The Percy Jackson Series
Percy Jackson & The Olympians: The Lightning Thief (February 11/10)
Based on the ongoing fantasy series, Percy Jackson & The Olympians: The Lightning Thief follows average teenager Percy Jackson (Logan Lerman) as he embarks on a perilous quest after learning that he's the half-human son of Poseidon (Kevin McKidd). Director Chris Columbus - working from a script by Craig Titley - has infused Percy Jackson & The Olympians: The Lightning Thief with an unapologetically goofy sensibility that often threatens to segue into high camp, as the movie boasts a whole host of intentionally ludicrous elements that prove effective in consistently holding the viewer's interest.
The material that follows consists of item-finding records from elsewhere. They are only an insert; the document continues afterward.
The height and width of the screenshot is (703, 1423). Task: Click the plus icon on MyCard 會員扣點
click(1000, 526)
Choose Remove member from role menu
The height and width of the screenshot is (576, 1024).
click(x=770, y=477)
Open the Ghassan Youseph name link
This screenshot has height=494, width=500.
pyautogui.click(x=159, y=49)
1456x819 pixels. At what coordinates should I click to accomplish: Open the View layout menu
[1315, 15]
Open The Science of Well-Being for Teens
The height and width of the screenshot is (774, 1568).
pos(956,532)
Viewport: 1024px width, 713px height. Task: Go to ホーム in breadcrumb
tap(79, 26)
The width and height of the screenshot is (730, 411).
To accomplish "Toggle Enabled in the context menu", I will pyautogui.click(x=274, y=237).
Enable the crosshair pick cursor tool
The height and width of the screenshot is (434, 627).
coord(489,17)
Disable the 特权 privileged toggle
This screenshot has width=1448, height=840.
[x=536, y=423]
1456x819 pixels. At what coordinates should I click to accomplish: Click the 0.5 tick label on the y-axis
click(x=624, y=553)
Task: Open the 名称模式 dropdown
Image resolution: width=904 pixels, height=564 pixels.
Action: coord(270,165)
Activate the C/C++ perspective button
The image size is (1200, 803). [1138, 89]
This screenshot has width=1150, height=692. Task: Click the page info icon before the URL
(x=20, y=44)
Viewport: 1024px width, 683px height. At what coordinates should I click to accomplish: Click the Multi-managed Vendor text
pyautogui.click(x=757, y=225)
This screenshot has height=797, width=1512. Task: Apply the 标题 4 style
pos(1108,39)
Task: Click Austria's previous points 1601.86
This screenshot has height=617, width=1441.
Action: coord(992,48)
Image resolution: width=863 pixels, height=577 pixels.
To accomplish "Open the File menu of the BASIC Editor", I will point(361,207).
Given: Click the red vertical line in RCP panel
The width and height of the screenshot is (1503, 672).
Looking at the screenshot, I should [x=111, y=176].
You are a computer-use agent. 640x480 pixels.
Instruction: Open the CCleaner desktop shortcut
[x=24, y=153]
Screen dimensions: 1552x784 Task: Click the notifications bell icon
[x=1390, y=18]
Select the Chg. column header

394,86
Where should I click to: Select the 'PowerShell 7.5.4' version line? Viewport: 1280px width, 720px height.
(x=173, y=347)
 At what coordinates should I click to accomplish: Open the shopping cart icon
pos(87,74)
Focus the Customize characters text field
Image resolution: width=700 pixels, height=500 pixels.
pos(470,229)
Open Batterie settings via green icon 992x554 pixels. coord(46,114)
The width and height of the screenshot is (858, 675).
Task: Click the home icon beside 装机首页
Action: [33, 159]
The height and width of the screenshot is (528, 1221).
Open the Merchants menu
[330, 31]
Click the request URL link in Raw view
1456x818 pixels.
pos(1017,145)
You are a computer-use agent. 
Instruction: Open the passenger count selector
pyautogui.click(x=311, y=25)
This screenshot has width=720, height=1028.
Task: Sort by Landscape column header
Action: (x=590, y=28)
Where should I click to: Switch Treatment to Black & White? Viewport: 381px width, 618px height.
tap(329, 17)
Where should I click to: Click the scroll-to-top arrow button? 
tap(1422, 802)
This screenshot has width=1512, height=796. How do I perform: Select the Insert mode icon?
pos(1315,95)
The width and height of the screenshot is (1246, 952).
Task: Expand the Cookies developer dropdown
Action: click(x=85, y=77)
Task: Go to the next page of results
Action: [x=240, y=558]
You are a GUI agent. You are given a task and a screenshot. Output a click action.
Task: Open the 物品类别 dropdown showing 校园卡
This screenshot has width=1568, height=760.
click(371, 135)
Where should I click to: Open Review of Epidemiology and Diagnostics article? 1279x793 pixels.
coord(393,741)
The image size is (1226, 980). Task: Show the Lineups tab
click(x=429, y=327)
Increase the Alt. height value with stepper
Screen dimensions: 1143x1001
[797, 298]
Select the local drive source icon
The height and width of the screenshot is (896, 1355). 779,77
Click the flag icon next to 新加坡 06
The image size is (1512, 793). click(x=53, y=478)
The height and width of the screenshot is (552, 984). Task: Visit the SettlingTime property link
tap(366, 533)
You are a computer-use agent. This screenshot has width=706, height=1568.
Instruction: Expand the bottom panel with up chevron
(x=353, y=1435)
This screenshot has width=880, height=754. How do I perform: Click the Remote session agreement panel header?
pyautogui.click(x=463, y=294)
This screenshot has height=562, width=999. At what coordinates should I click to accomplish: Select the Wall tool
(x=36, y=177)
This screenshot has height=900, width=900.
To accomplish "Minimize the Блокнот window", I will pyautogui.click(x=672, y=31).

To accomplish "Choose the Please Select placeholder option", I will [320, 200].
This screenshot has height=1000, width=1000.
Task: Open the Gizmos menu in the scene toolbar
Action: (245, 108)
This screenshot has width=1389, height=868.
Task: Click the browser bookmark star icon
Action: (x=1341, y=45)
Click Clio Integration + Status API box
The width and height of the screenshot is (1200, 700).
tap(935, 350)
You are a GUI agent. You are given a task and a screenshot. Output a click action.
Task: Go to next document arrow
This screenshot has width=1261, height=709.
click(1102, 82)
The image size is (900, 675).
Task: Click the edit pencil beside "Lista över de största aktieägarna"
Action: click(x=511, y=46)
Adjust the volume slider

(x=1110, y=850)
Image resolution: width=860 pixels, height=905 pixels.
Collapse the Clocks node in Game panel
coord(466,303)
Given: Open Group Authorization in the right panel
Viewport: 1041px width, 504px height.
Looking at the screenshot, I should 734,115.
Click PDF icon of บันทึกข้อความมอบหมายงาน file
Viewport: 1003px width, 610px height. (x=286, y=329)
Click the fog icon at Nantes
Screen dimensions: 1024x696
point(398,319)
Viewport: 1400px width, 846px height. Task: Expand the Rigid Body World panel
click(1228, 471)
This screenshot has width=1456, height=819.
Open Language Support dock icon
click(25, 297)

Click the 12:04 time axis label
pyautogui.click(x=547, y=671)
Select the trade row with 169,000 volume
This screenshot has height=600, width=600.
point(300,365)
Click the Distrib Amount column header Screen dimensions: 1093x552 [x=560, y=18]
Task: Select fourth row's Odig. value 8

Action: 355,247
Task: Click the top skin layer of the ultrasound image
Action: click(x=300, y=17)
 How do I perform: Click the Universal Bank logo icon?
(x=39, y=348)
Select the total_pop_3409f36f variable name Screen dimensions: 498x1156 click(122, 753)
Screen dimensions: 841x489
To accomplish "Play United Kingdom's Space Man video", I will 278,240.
The less-than-fresh nature of Percy's quest - ie his sidekick is a sarcastic black guy, for crying out loud - is subsequently not as problematic as one might've assumed, with the hit-and-miss midsection alleviated by the inclusion of several tongue-in-cheek encounters and interludes (ie a slinky Uma Thurman makes a one-scene appearance as Medusa, Pierce Brosnan has a recurring role as a helpful centaur, etc). Columbus' expected reliance on computer-generated effects is lamentable, admittedly, yet it's worth noting that the filmmaker generally compensates for the needless digital trickery by hard-wiring the proceedings with a fun, '80s-adventure-movie sort of vibe. And although Lerman's personable work as the title character is often overshadowed by the progressively broad spectacle surrounding him, Percy Jackson & The Olympians: The Lightning Thief ultimately establishes itself as an agreeable fantasy adventure that should leave fans of the genre satisfied.
Percy Jackson: Sea of Monsters
The Percy Jackson series continues with an installment that impressively fares almost as well as its above-average predecessor, with the film following the title hero (Logan Lerman) as he and two friends (Alexandra Daddario's Annabeth and Brandon T. Jackson's Grover) embark on a mission to recover a mythical object called the Golden Fleece. It's immediately clear that Percy Jackson: Sea of Monsters' greatest asset is its cast, with Lerman's tremendously appealing turn as the central character matched by a strong roster of periphery performers that includes, among others, Stanley Tucci, Anthony Head, and Nathan Fillion. (The latter's brief yet irresistible work as Hermes stands as a highlight within the proceedings, to be sure.) There's little doubt, as well, that the movie benefits substantially from Marc Guggenheim's agreeably episodic screenplay, as the film shuttles from one entertaining, engaging set-piece to the next at an irresistibly brisk pace - with filmmaker Thor Freudenthal infusing such moments with an appreciatively old-school feel that compensates for a general overuse of computer-generated effects. And although Guggenheim layers in a few too many last-minute saves - three characters are revived after their apparent deaths - Percy Jackson: Sea of Monsters is ultimately a fine, consistently entertaining adventure film that leaves one craving the next entry in this hopefully ongoing series.